I dreamers tornano a sperare
Con l’arrivo di Joe Biden alla Casa Bianca, le cose hanno iniziato a cambiare fin dal primo giorno, quando il presidente ha subito riattivato il programma Daca con un ordine esecutivo. Un’inversione di marcia importante rispetto ai quattro anni di amministrazione Trump, che ha riacceso le speranze di milioni di dreamers.

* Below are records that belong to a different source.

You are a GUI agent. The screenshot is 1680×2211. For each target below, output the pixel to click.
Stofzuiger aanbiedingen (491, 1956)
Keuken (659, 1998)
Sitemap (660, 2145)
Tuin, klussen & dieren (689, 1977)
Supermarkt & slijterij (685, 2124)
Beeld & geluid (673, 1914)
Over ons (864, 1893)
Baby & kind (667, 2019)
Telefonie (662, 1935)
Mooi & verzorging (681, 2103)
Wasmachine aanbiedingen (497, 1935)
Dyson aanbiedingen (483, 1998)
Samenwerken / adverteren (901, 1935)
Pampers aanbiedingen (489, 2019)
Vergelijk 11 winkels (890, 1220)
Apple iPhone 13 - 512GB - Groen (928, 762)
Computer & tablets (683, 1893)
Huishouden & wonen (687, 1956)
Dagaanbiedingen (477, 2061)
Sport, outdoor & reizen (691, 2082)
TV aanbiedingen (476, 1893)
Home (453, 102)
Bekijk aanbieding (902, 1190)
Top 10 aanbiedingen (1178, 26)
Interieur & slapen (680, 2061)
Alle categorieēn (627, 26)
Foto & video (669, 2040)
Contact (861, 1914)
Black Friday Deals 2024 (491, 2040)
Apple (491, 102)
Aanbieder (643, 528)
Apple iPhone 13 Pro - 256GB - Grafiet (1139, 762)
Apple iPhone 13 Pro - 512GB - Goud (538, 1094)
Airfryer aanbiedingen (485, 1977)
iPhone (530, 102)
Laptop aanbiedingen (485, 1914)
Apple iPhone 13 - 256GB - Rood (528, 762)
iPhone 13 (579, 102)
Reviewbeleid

La nuova legge approvata dalla Camera il 18 marzo scorso, il Dream and Promise Act, offrirebbe uno status legale a circa due milioni di giovani immigrati irregolari, arrivando a coinvolgere più del doppio delle persone che oggi beneficiano del Daca. Una seconda misura approvata alla Camera mira a facilitare l’ottenimento del permesso di soggiorno anche per i lavoratori agricoli immigrati, che il governo stima che possano rappresentare all’incirca metà della forza lavoro agricola di tutto il Paese.
Le due misure hanno incontrato una forte opposizione dei deputati repubblicani, che proprio nelle scorse settimane hanno attaccato il presidente Biden sulla gestione del confine con il Messico, dove – stando ai dati del Dipartimento della sicurezza – è in atto il maggiore flusso di migranti degli ultimi due decenni. Per i repubblicani, la regolarizzazione dei dreamers corrisponde a una «amnistia generalizzata», che spingerebbe ancora più persone del Centro e del Sud America a provare ad entrare negli Stati Uniti.
A soli due mesi dall’insediamento di Biden alla Casa Bianca, dunque, l’immigrazione è diventato uno dei dossier più scottanti sulla scrivania del nuovo presidente. Per entrare in vigore, la riforma del sistema di accoglienza e concessione della cittadinanza dovrà avere il lasciapassare del Senato, dove democratici e repubblicani sono in una situazione di sostanziale parità. L’approvazione della legge è tutt’altro che scontata, ma le divisioni del Partito Repubblicano – ancora alle prese con il vuoto di leadership lasciato da Trump – potrebbero aprire qualche spiraglio. Dopo anni di fallimenti e accordi mancati, milioni di giovani americani potrebbero finalmente uscire dall’invisibilità.